The researchers verified that most confessions happened very early in investigations, making it plausible that they clouded what happened later. Errant eyewitnesses were actually the most common glitch in the cases studied, appearing in three-quarters. But cases that involved eyewitness errors (and not confessions) were less likely to have multiple errors than cases that involved confessions (and not witness errors); in other words, eyewitness errors weren’t as contaminating as false confessions.

IL Court Reverses Conviction of Man Jailed for 19 Years in Rape and Murder

According to the reports, a man convicted of Rape and Murder has had his convictions set aside for lack of evidence.

In an opinion that harshly criticizes the tactics of the police and prosecutors, an Illinois appellate court on Friday night reversed the conviction of Juan Rivera, who has spent 19 years in jail for the 1992 rape and murder of an 11-year-old baby sitter in a suburb of Chicago.
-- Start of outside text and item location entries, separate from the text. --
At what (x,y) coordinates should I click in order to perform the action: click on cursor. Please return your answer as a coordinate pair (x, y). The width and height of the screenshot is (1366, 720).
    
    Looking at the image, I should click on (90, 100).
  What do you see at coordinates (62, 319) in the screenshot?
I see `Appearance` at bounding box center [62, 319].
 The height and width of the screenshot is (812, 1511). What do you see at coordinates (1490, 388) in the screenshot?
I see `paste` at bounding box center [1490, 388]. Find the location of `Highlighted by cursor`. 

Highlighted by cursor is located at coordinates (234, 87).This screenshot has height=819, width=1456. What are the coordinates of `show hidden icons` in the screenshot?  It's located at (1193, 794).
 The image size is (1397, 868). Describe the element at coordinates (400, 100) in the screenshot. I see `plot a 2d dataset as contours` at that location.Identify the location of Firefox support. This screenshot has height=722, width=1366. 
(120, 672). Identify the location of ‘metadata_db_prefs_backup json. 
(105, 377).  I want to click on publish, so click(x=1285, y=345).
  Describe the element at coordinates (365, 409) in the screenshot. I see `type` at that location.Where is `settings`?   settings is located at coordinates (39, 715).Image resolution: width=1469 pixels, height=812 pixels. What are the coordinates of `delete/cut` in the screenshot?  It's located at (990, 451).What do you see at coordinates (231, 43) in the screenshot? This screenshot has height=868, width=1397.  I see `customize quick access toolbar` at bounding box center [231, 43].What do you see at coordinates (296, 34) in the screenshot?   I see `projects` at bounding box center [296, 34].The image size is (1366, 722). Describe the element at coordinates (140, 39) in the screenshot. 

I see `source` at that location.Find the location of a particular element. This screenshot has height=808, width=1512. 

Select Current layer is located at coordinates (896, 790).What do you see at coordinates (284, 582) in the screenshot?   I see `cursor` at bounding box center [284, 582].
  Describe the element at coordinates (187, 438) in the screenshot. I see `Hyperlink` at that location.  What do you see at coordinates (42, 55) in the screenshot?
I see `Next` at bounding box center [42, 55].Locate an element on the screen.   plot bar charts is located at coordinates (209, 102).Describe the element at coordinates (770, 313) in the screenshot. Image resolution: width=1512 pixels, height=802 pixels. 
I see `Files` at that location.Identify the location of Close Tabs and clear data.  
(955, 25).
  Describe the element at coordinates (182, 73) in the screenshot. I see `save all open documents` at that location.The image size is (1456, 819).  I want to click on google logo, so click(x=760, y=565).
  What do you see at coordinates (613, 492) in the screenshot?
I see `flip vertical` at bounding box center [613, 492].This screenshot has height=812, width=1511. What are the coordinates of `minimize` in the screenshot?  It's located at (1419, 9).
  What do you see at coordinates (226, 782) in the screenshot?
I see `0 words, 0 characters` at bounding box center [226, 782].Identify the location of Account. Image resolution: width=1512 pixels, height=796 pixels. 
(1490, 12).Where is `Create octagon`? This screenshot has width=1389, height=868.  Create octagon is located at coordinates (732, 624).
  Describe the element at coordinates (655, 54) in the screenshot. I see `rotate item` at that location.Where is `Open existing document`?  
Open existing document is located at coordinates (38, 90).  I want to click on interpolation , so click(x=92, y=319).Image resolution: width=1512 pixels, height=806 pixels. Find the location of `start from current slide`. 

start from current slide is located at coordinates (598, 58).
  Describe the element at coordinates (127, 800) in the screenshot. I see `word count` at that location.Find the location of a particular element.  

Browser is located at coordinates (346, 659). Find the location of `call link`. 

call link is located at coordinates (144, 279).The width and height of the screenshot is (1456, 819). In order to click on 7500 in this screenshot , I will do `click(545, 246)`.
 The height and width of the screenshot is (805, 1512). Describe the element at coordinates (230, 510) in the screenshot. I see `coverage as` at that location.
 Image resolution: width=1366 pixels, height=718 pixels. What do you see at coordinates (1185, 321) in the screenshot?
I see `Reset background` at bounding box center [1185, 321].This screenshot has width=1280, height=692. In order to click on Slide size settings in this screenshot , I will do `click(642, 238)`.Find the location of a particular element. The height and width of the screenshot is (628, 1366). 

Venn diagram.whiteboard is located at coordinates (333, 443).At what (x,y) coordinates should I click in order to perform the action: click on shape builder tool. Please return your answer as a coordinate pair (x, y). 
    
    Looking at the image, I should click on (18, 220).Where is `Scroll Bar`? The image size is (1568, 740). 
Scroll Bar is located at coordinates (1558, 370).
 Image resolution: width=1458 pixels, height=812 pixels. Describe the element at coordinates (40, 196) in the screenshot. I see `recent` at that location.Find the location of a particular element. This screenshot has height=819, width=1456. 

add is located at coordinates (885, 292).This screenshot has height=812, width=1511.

Mr. Rivera, who is 39 and serving a life sentence, has been convicted three times for killing the sitter, Holly Staker, based on the strength of a confession that was obtained after four days of questioning. There was no physical evidence linking him to the crime, which occurred in Waukegan, Ill., and DNA testing in 2005 excluded him as the source of sperm found in Holly’s body. . .

In its opinion, the appellate court on Friday said the confession was highly suspect and was not enough for a “rational trier of fact” to conclude that Mr. Rivera was guilty beyond a reasonable doubt. For instance, while prosecutors insisted that Mr. Rivera’s confession contained details only the killer would know, the court said that detectives had fed some details to him by asking leading questions and that some other facts had been made public in newspaper articles.